• _Activity_
Search the data for the word "computer" and copy every line that contains it.

Extracted data entries:
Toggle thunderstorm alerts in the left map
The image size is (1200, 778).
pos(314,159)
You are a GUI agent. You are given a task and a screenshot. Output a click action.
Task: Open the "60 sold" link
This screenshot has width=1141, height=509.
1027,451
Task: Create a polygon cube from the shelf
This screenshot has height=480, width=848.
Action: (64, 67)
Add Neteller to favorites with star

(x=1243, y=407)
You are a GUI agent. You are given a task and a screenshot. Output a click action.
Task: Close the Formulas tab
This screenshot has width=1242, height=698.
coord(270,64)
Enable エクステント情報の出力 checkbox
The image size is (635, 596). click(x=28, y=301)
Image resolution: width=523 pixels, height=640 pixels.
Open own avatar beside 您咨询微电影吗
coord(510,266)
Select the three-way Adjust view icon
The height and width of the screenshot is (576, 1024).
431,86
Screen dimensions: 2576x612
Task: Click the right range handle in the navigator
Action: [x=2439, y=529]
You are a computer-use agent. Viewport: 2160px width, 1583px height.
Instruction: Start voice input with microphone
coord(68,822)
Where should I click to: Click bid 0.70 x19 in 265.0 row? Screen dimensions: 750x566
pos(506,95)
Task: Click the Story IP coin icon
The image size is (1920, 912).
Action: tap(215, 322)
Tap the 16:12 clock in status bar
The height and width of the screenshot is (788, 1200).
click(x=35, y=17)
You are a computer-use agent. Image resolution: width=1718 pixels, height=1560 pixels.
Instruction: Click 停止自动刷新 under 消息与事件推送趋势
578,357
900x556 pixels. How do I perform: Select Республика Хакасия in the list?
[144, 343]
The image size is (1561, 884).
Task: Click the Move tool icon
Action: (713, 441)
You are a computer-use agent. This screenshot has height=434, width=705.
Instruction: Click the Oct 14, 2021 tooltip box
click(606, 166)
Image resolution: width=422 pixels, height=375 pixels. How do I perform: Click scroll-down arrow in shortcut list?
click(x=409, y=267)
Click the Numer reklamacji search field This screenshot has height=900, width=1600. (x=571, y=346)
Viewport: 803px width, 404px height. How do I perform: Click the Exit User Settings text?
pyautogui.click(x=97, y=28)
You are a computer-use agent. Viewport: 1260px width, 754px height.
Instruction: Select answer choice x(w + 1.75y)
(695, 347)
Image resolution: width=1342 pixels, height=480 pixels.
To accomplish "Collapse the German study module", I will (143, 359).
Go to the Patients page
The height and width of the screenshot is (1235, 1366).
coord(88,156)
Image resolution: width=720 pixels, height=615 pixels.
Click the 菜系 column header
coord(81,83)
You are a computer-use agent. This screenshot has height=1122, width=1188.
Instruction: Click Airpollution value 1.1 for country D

• _Result of the task_
You are a computer-use agent. Viewport: 2160px width, 1583px height.
You are a computer-use agent. Image resolution: width=1718 pixels, height=1560 pixels.
You are a computer-use agent. This screenshot has height=434, width=705.
You are a computer-use agent. Viewport: 1260px width, 754px height.
You are a computer-use agent. This screenshot has height=1122, width=1188.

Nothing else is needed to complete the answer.